Your assignment:
Retype the data exactly, skipping any picture in it.

Extracted entries:
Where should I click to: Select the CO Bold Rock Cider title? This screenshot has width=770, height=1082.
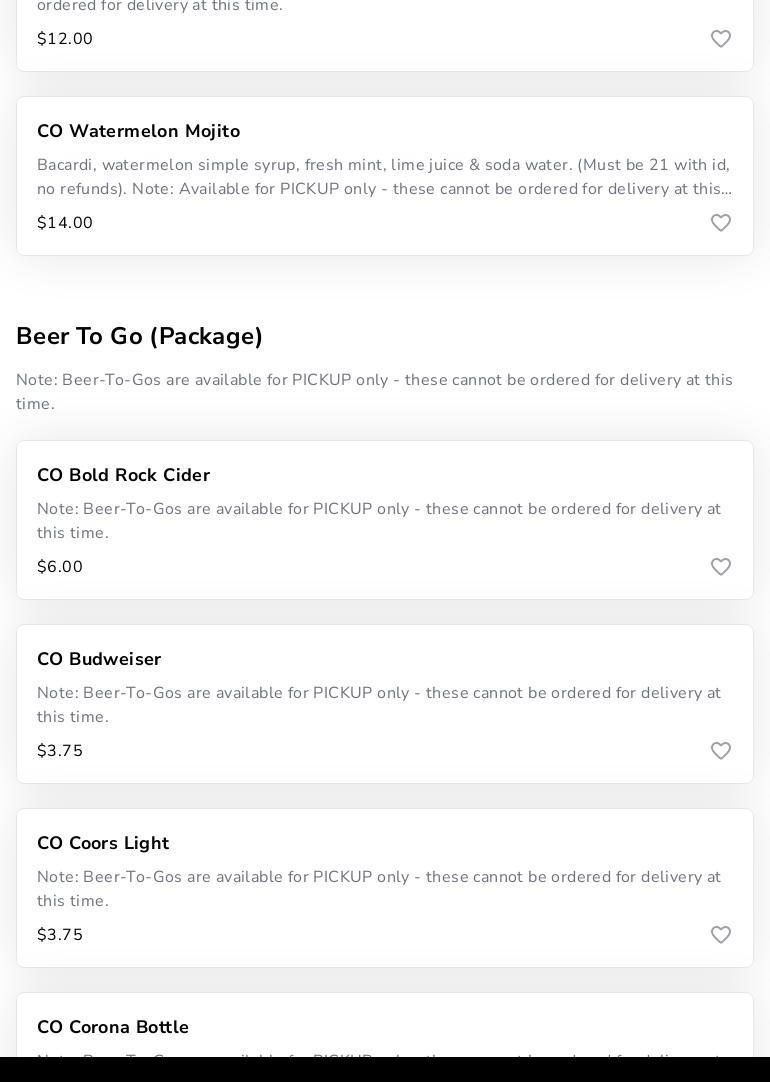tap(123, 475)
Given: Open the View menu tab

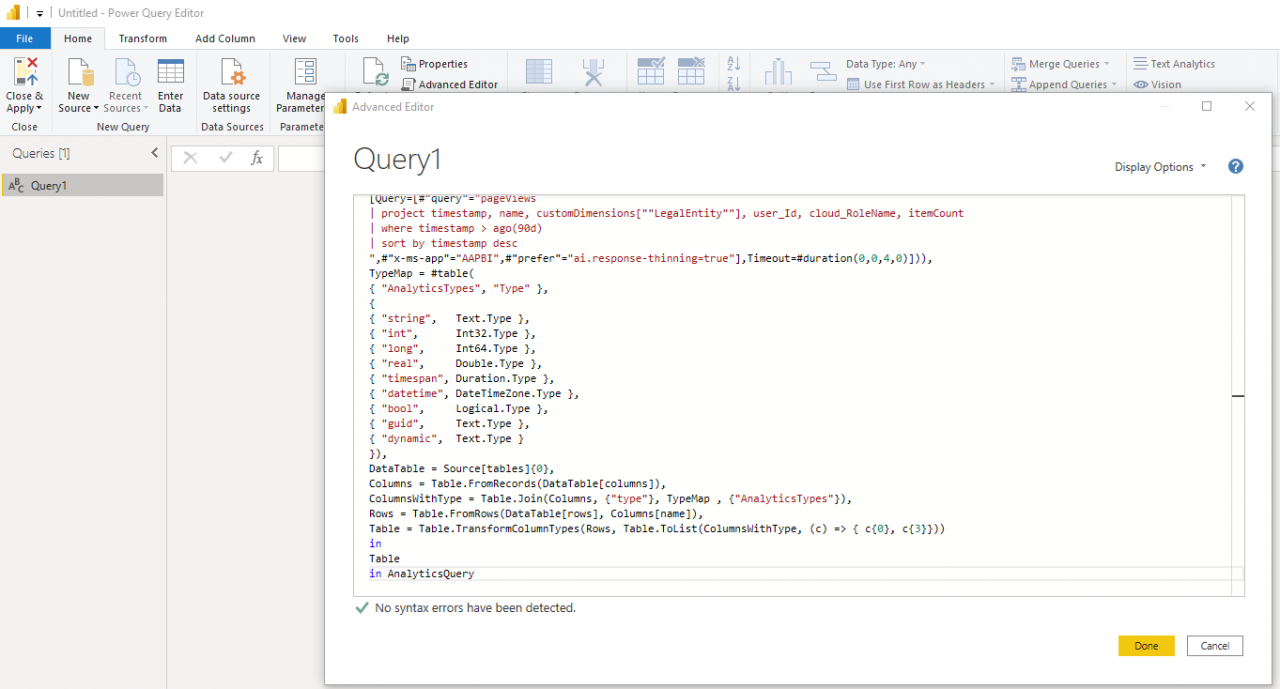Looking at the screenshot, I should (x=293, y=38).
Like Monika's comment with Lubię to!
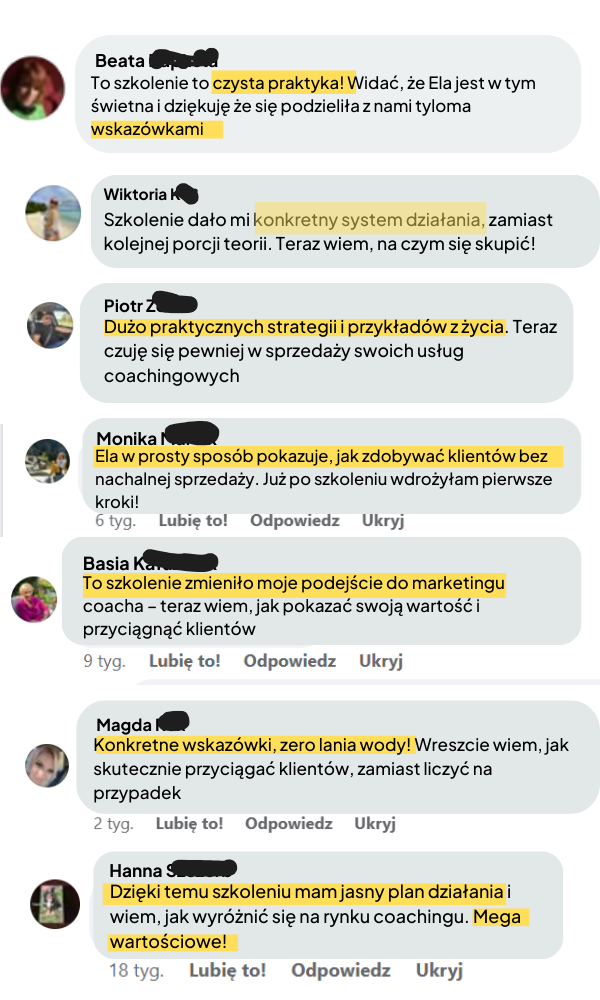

Finished exercise:
Where should I click to: Select the CO Bold Rock Cider title? This screenshot has width=770, height=1082.
tap(123, 475)
Given: Open the View menu tab

Looking at the screenshot, I should (x=293, y=38).
Like Monika's comment with Lubię to!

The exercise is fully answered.